Some residents in Reading’s Oakbrook, Millmont and Wyomissing Park neighborhoods believe the streets could be a little bit cleaner.

City Council heard from members of the 18th Wonder Improvement Association on a proposed public-private partnership street sweeper program at council’s committee-of-the-whole meeting Monday night.

“Today we respectfully ask the City Council of Reading to invest in a 12-month pilot program,” said Tom Masano Jr., board member of the 18th Wonder.

The 18th Wonder comprises the Millmont, Oakbrook and Wyomissing Park neighborhoods and consists of 32 miles of roadways, 64 miles when you have to sweep both sides of the street.

Members from the 18th Wonder proposed a 12-month pilot program that would have a street sweeper clean the streets throughout the 18th Wonder, five days a week, including nights and weekends.

The estimated cost to run a diesel street sweeper and its associated costs was $259,500 or an electric street sweeper and its associated costs for $379,500, Masano said. The cost of the driver was included in the estimated costs, Masano said.

The presentation cited a 2020 study from Keep Pennsylvania Beautiful that concluded cities spend about four times as much to remove litter and dumped material as they do to prevent it from being generated in the first place.

“The litter and dumping issue remains in effect throughout the 18th Ward,” said Sarah Maraella, a graduate assistant of communications at Alvernia University’s O’Pake Institute and consultant to the 18th Wonder. “Ultimately, devaluing the community’s overall investment in solving these issues. Therefore we want to move forward with a more preventive approach through this project.”

The 2020 study pointed out that 89% of Reading’s more than $2 million in expenditures related to litter and illegal dumping are allocated to cleanup, as opposed to more proactive measures aimed at prevention.

“The problem of litter is an ongoing problem where we are spending 89% of our efforts on abatement which has been proven to be ineffective,” said Katie Hestor, graduate assistant of strategy at the O’Pake Institute and an 18th Wonder consultant. “Today we present to you a more preventive measure of street sweeping.”

Council President Jeffrey S. Waltman Sr. understands the need for street sweepers but believes they are not a preventive measure.

“We’ve led people to believe that it’s our job to pick up their trash,” he said. “I’ve seen it work against us.
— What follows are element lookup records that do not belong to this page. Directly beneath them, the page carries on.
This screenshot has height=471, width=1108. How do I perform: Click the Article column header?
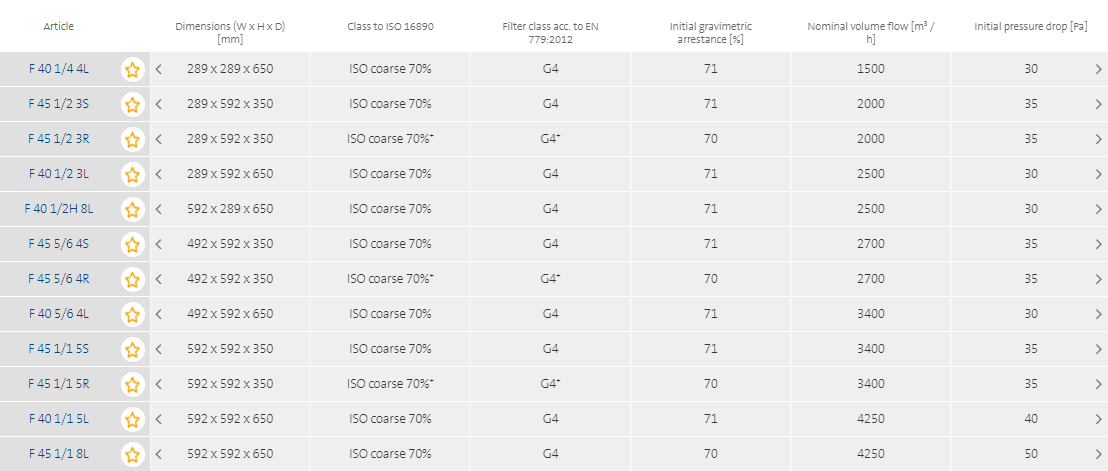(x=59, y=26)
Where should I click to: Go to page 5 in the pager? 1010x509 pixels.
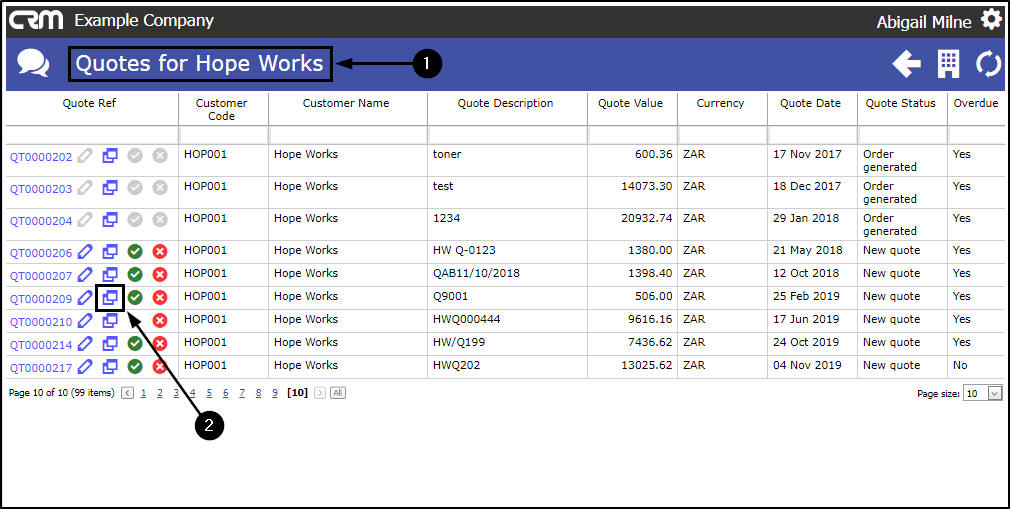pyautogui.click(x=209, y=392)
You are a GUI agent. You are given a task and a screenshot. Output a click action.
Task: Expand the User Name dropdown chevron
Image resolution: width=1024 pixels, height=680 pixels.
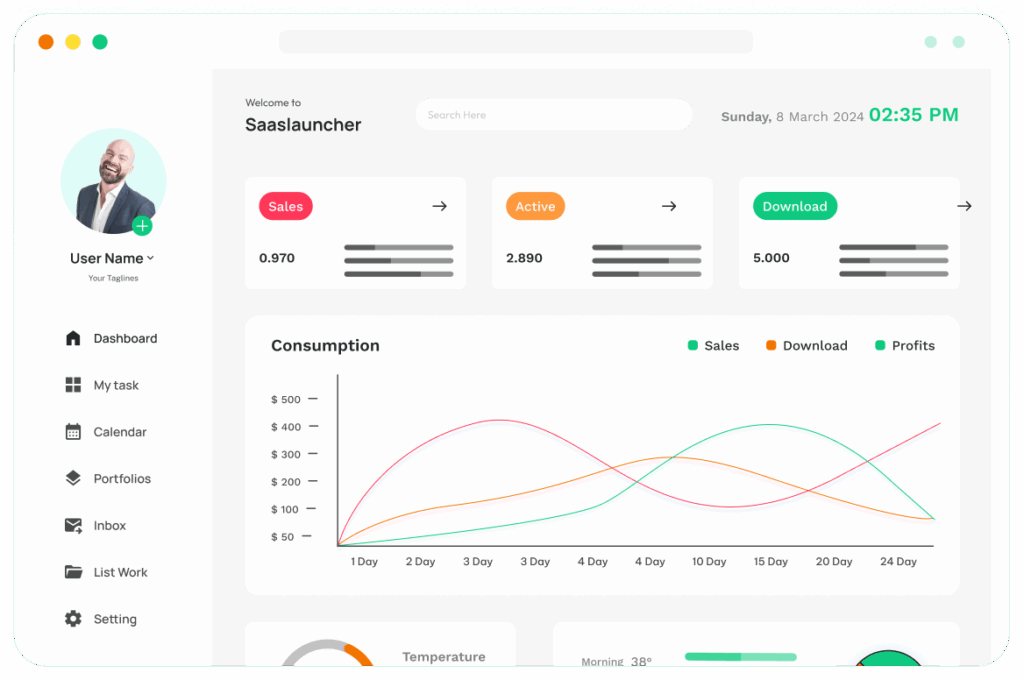tap(150, 259)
But I think we’ve created a lot of problems as well. Our street-sweeping program is a cover up for our inability to enforce keeping things clean.”

Accountability and oversight will be important, Masano said.

“To that end, I will be personally involved in this project,” he said.

Weekly meetings would be held at his business, Tom Masano Auto Park, where the amount of litter collected, route efficiency, feedback and costs would be discussed.

“My personal cellphone will be emblazoned in 3-foot high digits on the side of the sweeper,” Masano said.

While the 18th Wonder is hoping for the pilot program to be approved, Hestor said the goal was for a fully funded program.

“We believe the way to do that is through a public-private partnership,” Hestor said.

Members would reach out to the business community to offer shares in the project at $5,000 per share with a goal of $100,000 of private investment, she said.

Masano already pledged $10,000 to the project, Hestor said.

Councilwoman Melissa Ventura asked if the request was being made because the 18th Ward does not have regular street sweeping like the rest of the city or if it would be in addition to regular street sweeping.

The city has a street sweeper in the 18th Ward every Wednesday, Masano said.

“What we’re proposing is total saturation,” he said. “Have the street sweeper running five days a week, eight hours a day. I feel that is the only way we are really going to take care of the trash issue.”

Council was hesitant to approve a pilot program, but was not ready to throw the idea in the wastebasket.

The only way he would support the pilot program, Waltman said, is if Mayor Eddie Moran’s team supports it.

Managing Director Abraham Amoros said the administration would review the proposal.

“We will take this request internally and deliberate on it just like every single one,” he said. “We will certainly let you know what we think. We think some of the questions raised are legitimate, very valid.”